It is amazing to me how political "diet" has become. Last year, I gave up pork. This year, I am giving up eating beef. Both of those things should be fairly personal decisions. Other than my immediate family, I can't see what impact my decision has on others. But people have been weighing in, sometimes quite vocally.
Why would you do that? What are you doing that for?Are you going vegan? I am mostly doing this because my conscience bothers me. When I think about eating pig, it makes me feel bad. It didn't use to, but it does now. I used to call cows "steaks in leather coats", now I feel gross when I think about eating beef.
Of course, there are more reasons, intellectual reasons. Ethically, I think it's the right thing to do. This is horribly inconsistent -- I still eat chicken and fish. Ethically, that's wrong too. But I have justified it, for now. From an ecological standpoint, it is a no-brainer. It is horribly resource-intensive to produce beef and pork, and very damaging to the planet.
There is, for lack of a better word, religious reasons. I am a Buddhist. I took a vow to not harm sentient beings. Deciding where that line falls, between sentient and non-sentient, is a difficult one. Pretty much I have come down on the side of -- if it can form friendships, it is sentient. Not a perfect definition, but something I can work with.
There are health reasons. My family has a history of heart disease.
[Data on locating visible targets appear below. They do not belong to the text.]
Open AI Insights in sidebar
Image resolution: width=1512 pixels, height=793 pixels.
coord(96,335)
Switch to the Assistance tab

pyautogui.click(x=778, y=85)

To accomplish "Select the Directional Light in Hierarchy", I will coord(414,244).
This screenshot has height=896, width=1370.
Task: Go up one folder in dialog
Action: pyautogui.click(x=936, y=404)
Lots of it. My doctor recommends I follow a hearth-healthy diet. I should limit red meat, eat plenty of veggies, whole grains, healthy fats. If you are over 40, you have heard this spiel or a variant of it before. I also eat oatmeal several times a week, but no one seems to find that offensive.
But people do take offense. They loudly proclaim that they will never give up meat. They spend a lot of time telling me how delicious bacon is, how wonderful steak or hamburgers are. I know that. I love the taste of meat. This has not been an easy choice for me to make. I get how good what I am giving up tastes. Apparently my decision makes people feel I am questioning their choices. I'm not. It makes people defensive. Relax -- I am not judging what you eat, only what I eat.
My choice is not prescriptive. You do not have to follow my lead. Eat what you want. Just let me do the same.